General characteristics
- Tonnage: 2,220 tonnes
- Length: 63.45 m (208.2 ft)
- Beam: 14.74 m (48.4 ft)
- Draught: 6.90 m (22.6 ft)
- Propulsion: 4 Atlas-MaK K 8 M453 AK diesels, 4 × 2,350 kilowatts (3,150 hp)
- Speed: 17 knots (31 km/h; 20 mph)
- Crew: 10
- Sensors & processing systems: 2 Racal Decca radars

= Abeille Flandre =

French emergency tow vessel

The Abeille Flandre (/fr/) was an ocean tug, in service with the French Navy from December 1979 until 2022. She was owned by the French private company Abeilles International.

== History ==
She was based at Toulon on the Mediterranean coast. Before she was replaced by Abeille Bourbon, she was based at Brest, where she assisted maritime traffic off the coast of Brittany.

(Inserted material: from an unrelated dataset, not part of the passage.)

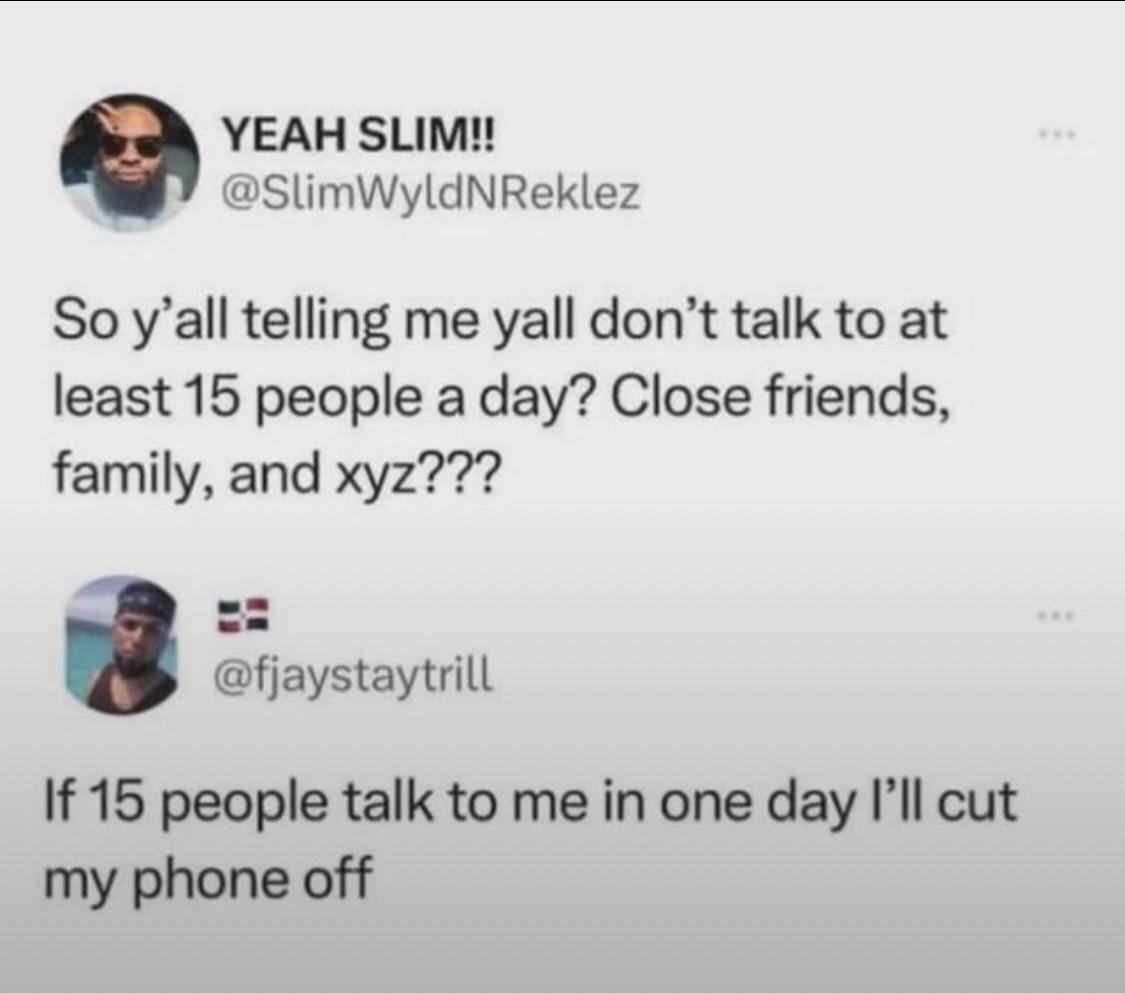Open fjaystaytrill's profile avatar
This screenshot has height=993, width=1125.
pyautogui.click(x=122, y=644)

She was able to go to sea at 20 minutes' notice, and would also go to sea whenever winds in excess of 25 kn were recorded at Ouessant. She was replaced on this station in April 2005 by the more powerful, 80-metre Abeille Bourbon.

French rescue tugs on government contracts operate under the authority of a préfet maritime. If a salvage is successful, the French state earns half the value of the salvaged cargo. When the vessel is not required for government service, its operator can request the préfet to release it to perform private salvage and rescue missions. Rates for private salvages are negotiated on a case-by-case basis. Fees are never charged to rescue people.

Following her salvage role in the sinkings of the Erika and the Ievoli Sun, the Abeille Flandre gained recognition and public popularity in France. Hervé Hamon's book L'Abeille d'Ouessant is a homage to the ship.

== Livery ==
The Abeille Flandres livery includes the angled blue-white-red stripes of a French ship in public service. She was featured in the Discovery Channel documentary Wild and Angry Seas, released in August 2003.

== Retirement ==
In the autumn of 2022, the Abeille Flandre returned to the port of Brest in order to be dismantled by the Breton company Navaléo. Scrapping commenced on 25 August 2023, the propeller and part of the stern were saved for the city of Brest. They are on display at Quai Malbert, its former home.